Ultimately the great benefit would have been to give individual school districts greater ability to tailor their instruction to their students, rather than casting a national net and holding everyone to the same standards and curriculum.
Obviously iBooks Author and iPads in schools have not had this effect. Why?
Well, because Chromebooks came out later that year and created a race to the bottom where traditional Keyboard/Mouse/Web based classroom tech got a second wind, instead of allowing schools to move forward and explore new opportunities and possibilities. So now those Chromebooks would be used to go the limited web content supplied by the same old textbooks used by schools all over the country regardless of how relevant they were. Schools now had to consider building rich web sites if they wanted to deploy any custom content, which still had a high barrier of entry, rather than working with a rich, simple to use, WYSIWYG application like iBooks Author (which is now built into Pages.) All I hear from my wife about her Chromebooks are how awful they are, but she keeps buying them for one reason and one reason only, they’re cheaper.
The iPad is slowly reaching it’s price floor, which I estimate to be around $199. Chromebooks could easily fall in price all way down to $49 by using crappier, cheaper parts year after year that give a terrible experience to the students who are forced to use them. The iPad will never be able to be as cheap as Chromebooks. The school only price drop today is not nearly enough to give iPads enough of a grip on the education market to cause any meaningfully change. So for now schools have to compromise on the potential of their students, have to compromise on the privacy of their students by giving them an early presence on one of the largest surveillance companies in the world. The ideas I outlined are still possible, but will be restricted to schools which can afford it. Students like my wife’s, whose school can’t even afford to provide basic educational services they are legally entitled to, will be stuck using Chromebooks for the time being.

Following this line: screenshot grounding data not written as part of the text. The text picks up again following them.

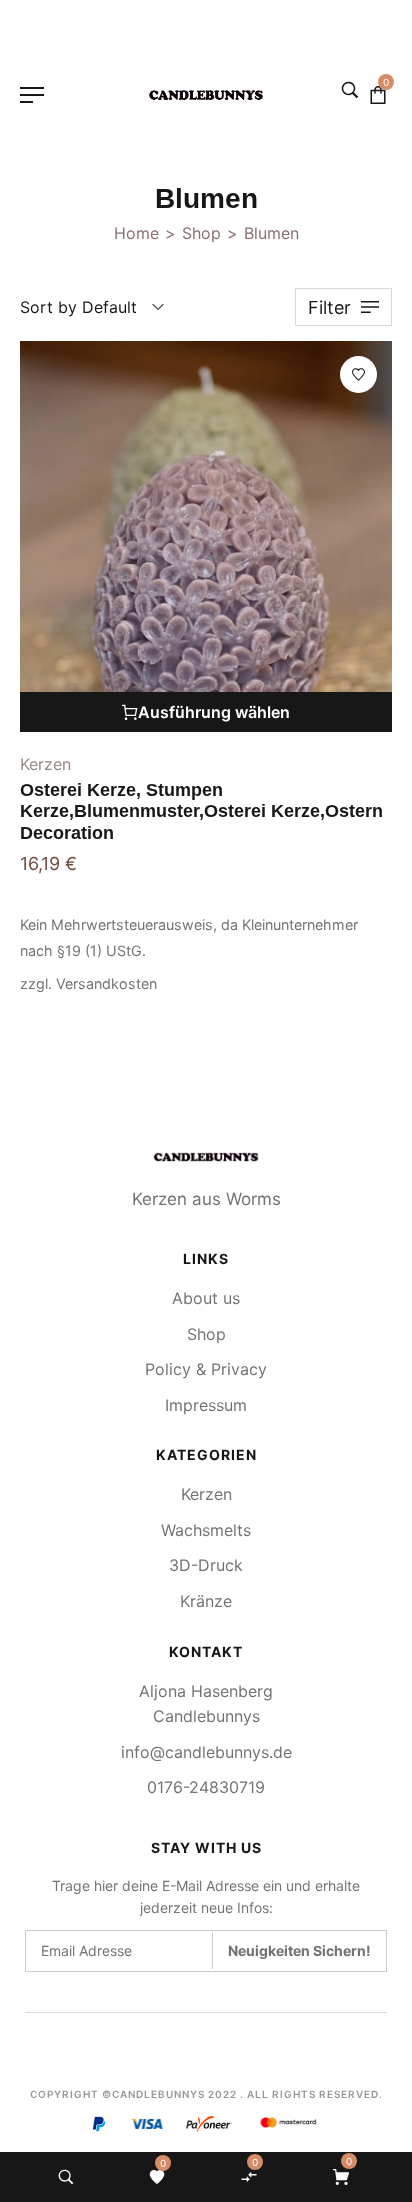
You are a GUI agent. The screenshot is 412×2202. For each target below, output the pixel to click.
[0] (157, 2177)
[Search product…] (66, 2177)
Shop (201, 233)
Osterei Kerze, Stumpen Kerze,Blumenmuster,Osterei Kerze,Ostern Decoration (201, 811)
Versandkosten (106, 983)
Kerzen (45, 764)
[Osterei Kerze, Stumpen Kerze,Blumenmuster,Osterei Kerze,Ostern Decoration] (206, 536)
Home (136, 233)
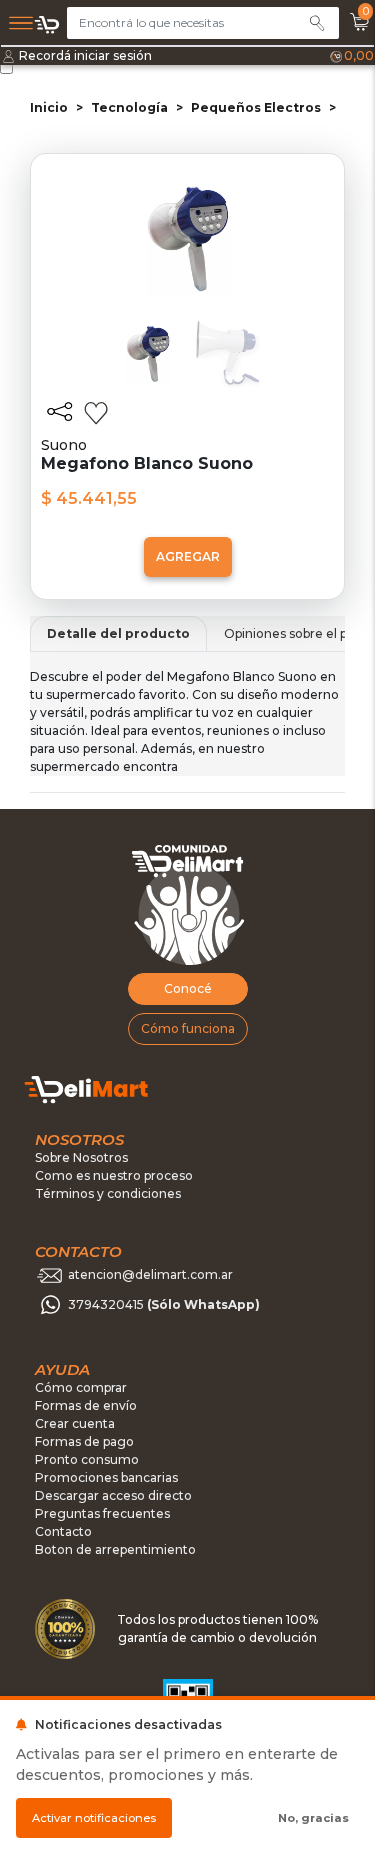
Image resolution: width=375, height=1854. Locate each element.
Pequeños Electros (256, 107)
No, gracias (313, 1818)
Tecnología (129, 107)
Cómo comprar (81, 1387)
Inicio (49, 107)
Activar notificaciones (94, 1818)
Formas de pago (84, 1441)
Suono (64, 445)
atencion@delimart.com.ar (150, 1274)
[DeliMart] (47, 24)
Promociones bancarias (106, 1477)
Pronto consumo (87, 1459)
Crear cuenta (75, 1423)
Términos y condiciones (108, 1193)
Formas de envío (86, 1405)
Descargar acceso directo (113, 1495)
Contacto (63, 1531)
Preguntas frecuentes (102, 1513)
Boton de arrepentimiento (115, 1549)
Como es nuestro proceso (114, 1175)
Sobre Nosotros (81, 1157)
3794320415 (164, 1304)
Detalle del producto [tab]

Apple’s philosophy here is admirable, and their curricula, “Everyone Can Code” & “Everyone Can Create”, are rich and detailed, but the fact of the matter is that these are not only out of reach of students, but also the teachers who would love to inspire their kids but are crippled by rigorous standards and testing schedules. Apple has great dreams here, but something large will need to change for this dream to be attainable by any significant percentage of our country’s children. The responsibility is on both Apple and schools to create an environment where children can thrive, rather than simply making due with whatever the cheapest solution sold to them is.